◆ **Task requirements**: In the entries below, find the line with "カッティングシート (203, 1148)" and the line with "費用をおさえるコツ (70, 1310)". Reproduce those two lines and every line between them exactly, and nothing more.
=== Section Start ===
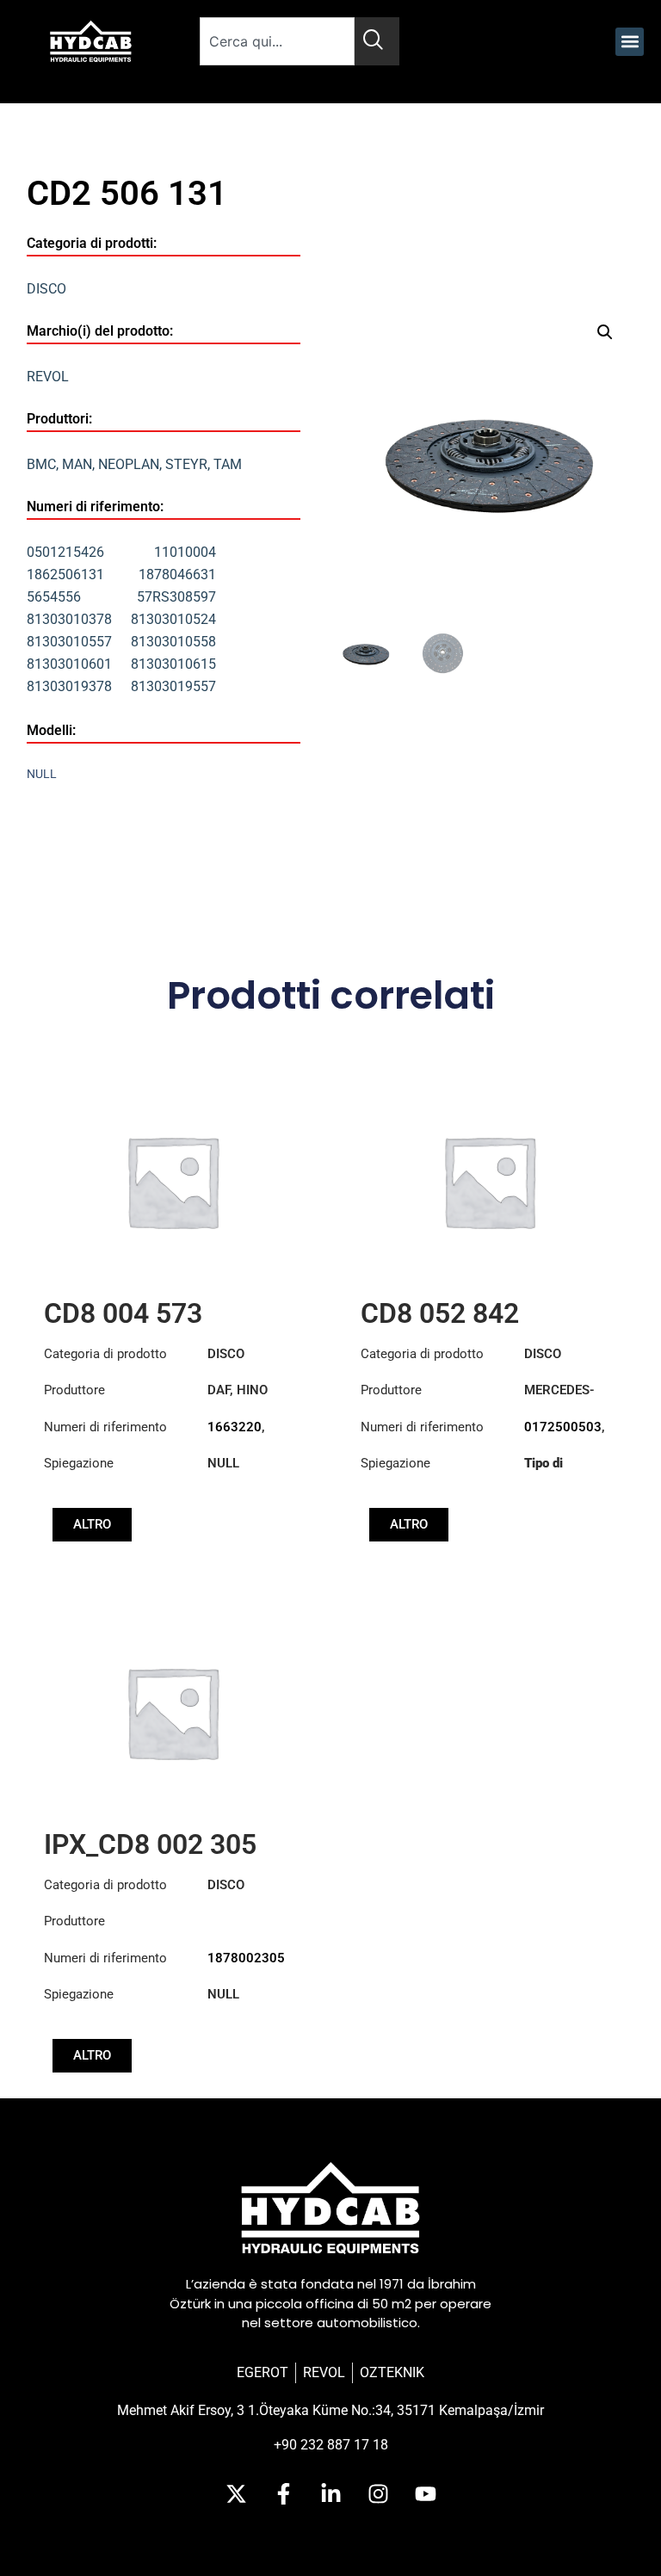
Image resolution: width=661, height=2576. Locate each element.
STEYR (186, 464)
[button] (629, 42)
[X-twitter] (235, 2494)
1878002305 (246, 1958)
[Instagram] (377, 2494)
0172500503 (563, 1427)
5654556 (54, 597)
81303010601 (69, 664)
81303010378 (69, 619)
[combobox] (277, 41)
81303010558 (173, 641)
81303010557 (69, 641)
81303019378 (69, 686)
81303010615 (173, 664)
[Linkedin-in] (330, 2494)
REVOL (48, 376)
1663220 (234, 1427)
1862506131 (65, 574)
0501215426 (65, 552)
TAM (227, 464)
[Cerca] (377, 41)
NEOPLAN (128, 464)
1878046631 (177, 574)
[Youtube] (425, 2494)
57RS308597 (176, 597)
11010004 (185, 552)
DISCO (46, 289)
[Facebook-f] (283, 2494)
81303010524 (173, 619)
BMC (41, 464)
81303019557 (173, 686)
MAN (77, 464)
=== Section End ===
=== Section Start ===
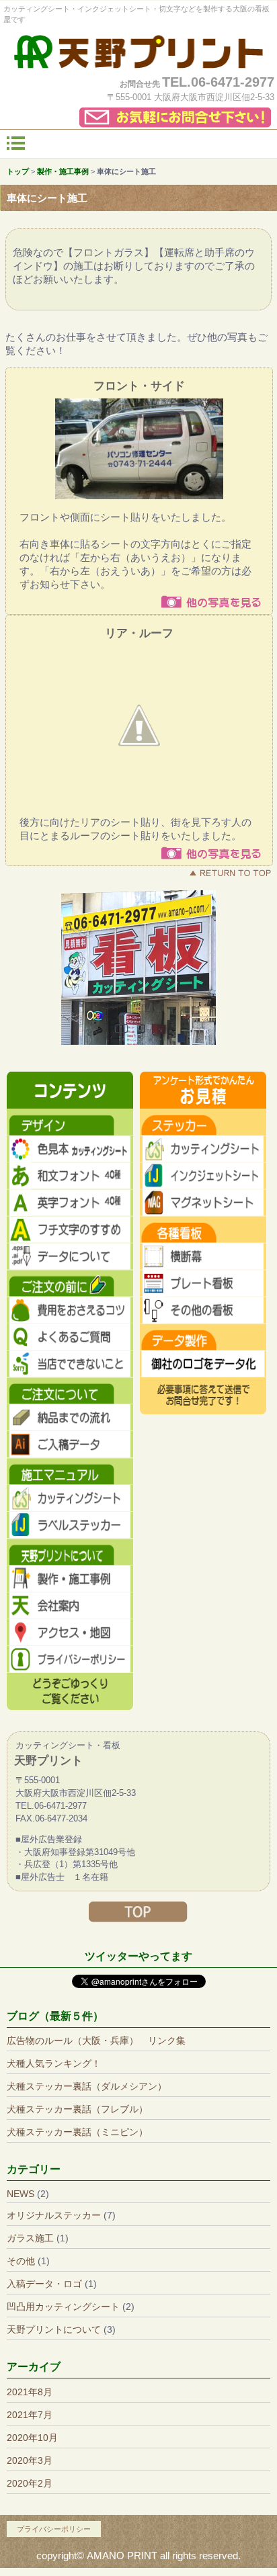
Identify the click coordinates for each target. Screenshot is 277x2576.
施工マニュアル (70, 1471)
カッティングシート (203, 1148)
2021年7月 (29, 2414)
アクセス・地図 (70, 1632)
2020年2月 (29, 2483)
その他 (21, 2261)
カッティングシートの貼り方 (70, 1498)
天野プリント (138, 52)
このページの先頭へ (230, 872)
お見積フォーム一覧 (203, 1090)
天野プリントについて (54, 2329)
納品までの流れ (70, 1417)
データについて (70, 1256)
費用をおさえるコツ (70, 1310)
=== Section End ===
◆ **Solved exercise**:
カッティングシート (203, 1148)
2021年7月 (29, 2414)
アクセス・地図 (70, 1632)
2020年2月 (29, 2483)
その他 (21, 2261)
カッティングシートの貼り方 (70, 1498)
天野プリント (138, 52)
このページの先頭へ (230, 872)
お見積フォーム一覧 (203, 1090)
天野プリントについて (54, 2329)
納品までの流れ (70, 1417)
データについて (70, 1256)
費用をおさえるコツ (70, 1310)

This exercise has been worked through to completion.